Physical or severe logical damage to storage media cannot be repaired by end users therefore professional help must be sought. For example, opening a hard disk in a normal environment, can allow dust and damaging particles to settle on the surface of platters, causing further damage to them and complicating the recovery process. Furthermore, end users do not have the hardware or technical expertise required to make these repairs for the purpose of data recovery; therefore, a data recovery company must be consulted. Professional data recovery companies such as Data Recovery Doctor, have advanced tools and clean room facilities to protect the media while hard drive repairs for data recovery are being made. The extracted raw image can be used to reconstruct usable data after any logical damage has been mended. Data recovery success rates by Data Recovery Doctor are about 85-99% depending on the complexity of the data recovery.

Logical damage

Far more common than physical damage is logical damage to a file system. Logical damage is primarily caused by power outages that prevent file system structures from being completely written to the storage medium. Other causes of logical damage to the hard drive, include electrostatic discharge (ESD) or “body electricity or finger sparks”. This can cause loss of data by corrupting the logical format of the hard drive. Also corrupt device drivers, as well as system crashes, can have the same effect. The result is that the file system is left in an inconsistent state. This can cause a variety of problems, such as strange behaviour (e.g., infinitely recursing directories, drives reporting negative amounts of free space), system crashes, blue screens or an actual loss of data.
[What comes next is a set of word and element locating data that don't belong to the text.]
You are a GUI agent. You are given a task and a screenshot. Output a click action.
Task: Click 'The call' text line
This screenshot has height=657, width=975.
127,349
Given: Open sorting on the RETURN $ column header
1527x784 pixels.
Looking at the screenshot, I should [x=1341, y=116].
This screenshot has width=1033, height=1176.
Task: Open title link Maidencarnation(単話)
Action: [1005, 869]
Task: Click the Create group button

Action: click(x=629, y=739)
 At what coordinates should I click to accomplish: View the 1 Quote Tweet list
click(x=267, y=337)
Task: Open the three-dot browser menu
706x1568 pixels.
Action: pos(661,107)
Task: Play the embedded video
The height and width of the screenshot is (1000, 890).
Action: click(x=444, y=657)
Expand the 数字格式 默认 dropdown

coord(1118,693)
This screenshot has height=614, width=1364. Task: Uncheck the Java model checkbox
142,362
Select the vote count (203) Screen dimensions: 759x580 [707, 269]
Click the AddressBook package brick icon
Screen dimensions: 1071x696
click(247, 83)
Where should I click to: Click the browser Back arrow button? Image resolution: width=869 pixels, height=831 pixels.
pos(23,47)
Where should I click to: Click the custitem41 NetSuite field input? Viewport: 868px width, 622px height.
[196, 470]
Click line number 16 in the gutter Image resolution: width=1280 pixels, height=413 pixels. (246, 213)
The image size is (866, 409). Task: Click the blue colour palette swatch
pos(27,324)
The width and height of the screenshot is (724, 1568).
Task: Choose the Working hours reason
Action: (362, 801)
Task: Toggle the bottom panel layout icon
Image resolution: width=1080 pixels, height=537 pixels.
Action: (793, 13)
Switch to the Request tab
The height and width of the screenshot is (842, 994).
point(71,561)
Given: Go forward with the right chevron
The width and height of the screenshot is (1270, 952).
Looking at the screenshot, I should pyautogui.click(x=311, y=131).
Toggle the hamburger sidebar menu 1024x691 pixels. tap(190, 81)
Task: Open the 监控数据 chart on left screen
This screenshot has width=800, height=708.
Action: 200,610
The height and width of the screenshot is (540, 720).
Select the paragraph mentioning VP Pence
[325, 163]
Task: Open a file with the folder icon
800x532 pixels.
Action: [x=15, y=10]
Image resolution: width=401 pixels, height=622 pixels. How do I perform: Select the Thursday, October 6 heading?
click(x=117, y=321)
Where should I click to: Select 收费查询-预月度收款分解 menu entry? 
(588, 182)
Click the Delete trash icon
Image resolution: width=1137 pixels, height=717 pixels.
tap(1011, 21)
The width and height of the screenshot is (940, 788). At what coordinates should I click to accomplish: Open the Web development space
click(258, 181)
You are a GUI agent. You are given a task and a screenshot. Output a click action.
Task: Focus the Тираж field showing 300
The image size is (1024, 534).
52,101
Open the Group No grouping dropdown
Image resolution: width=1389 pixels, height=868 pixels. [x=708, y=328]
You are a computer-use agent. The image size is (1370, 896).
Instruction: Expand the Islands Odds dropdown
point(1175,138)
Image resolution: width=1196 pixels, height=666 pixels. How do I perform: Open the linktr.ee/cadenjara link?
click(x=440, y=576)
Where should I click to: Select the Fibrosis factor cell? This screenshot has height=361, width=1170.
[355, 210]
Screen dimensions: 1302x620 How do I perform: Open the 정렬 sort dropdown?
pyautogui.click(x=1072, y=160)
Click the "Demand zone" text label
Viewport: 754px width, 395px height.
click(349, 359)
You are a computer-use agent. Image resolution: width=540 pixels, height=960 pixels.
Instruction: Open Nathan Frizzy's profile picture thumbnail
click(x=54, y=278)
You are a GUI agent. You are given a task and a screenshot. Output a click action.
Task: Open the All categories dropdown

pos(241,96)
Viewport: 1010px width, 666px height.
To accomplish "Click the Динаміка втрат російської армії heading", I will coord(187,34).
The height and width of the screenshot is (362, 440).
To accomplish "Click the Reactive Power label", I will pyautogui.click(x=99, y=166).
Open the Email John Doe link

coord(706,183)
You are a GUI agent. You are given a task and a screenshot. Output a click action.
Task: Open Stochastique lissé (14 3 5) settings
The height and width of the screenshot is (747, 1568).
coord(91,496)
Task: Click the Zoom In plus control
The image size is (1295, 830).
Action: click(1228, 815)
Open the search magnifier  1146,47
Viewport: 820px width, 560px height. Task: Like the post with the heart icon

Data Recovery Doctor possess special tools and disk editing software which enable their technicians to correct these inconsistencies and therefore recover data from faulty partitions.

Two main techniques are used by data recovery technicians. The first, consistency checking, involves scanning the logical structure of the disk and checking to make sure that it is consistent with its specification. For instance, in most file systems, a directory must have at least two entries: a dot (.) entry that points to itself, and a dot-dot (..) entry that points to its parent. Special tools are used that can read each directory and make sure that these entries exist and point to the correct directories.

The second technique for file system repair is to assume very little about the state of the file system to be analyzed, and using any hints that any undamaged file system structures might provide, rebuild the file system from scratch. This strategy involves scanning the entire drive and making note of all file system structures and possible file boundaries, then trying to match what was located to the specifications of a working file system.

Data Recovery Doctor can recover data even when the logical structures are almost completely destroyed. This technique generally does not repair the underlying file system, but allows the data to be extracted to another storage device successfully.

The increased use of journaling file systems, such as NTFS 5.0, ext3, and XFS, is likely to reduce the incidence of logical damage. These file systems can always be “rolled back” to a consistent state, which means that the only data likely to be lost is what was in the drive’s cache at the time of the system failure. However, regular system maintenance should still include the use of a consistency checker. This can protect both against bugs in the file system software and latent incompatibilities in the design of the storage hardware.

Firmware Corruption

Some kinds of logical damage can be mistakenly attributed to physical damage. For instance, when a hard drive’s read/write head begins to click, most end-users will associate this with internal physical damage. This is not always the case, however. Quite often, either the firmware on the platters or the controller card will instead need to be re-programmed. The firmware is normally located in the system area on the circuitry inside the hard drive and/or on the chip on the print controller board (PCB). Once the corrupt firmware on either of these two devices is restored by using specialist tools, the drive will be back in shape and the data will become accessible for data recovery.